Arab real estate investment in the UK. No sign of slowing down
Arab real estate investment in the UK has shown no sign of slowing down in the last years despite all concerns around Brexit. The focus has clearly been on taking advantage of the weak Pound, and a justified confidence that Brexit will not shake London’s standing in particular, as a top investment destination. This is what an Arabian Business article concluded after taking a close look at the Middle East’s Ultra High Net Worth investors in particular, and their investment choices in real estate properties. ‘’Middle East Ultra High Net Worth investors (UHNWIs) poured $3.3bn into London’s real estate market in 2018, according to a Knight Frank report’’, says the article. And, the writing provides compelling data that predicts the same pattern for the upcoming years.

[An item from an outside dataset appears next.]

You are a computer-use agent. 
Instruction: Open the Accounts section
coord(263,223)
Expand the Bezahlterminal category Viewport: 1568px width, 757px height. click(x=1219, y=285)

One example is Emirati real estate giant DAMAC Properties. The real estate company has a strong presence in the UK, and the financial commitments that tie it to multiple interests there, have been reported on closely by the media in the
last few months. Damac founder‘s plans to inject billions into the London real estate earlier this year was a story that made the headlines. And, Damac Tower, the luxury London tower built by the Emirati company and fashion brand Versace, is making the headlines more recently as well. ‘’Over half the units in Damac Tower in London sold’’, reveals a headline from Arabian Business last May.
As most of the coverage on the topic concludes, Arab real estate and property investment in the UK will only increase post-Brexit, like other types of real estate and that, perhaps surprisingly, includes land and ‘’not so common’’ areas of real estate investment such as student property. The Pound’s decrease in value is seen as an opportunity to buy cheaper than before. And, there are enough reasons to make the prediction that the Pound will bounce back to higher ranges, the likely scenario.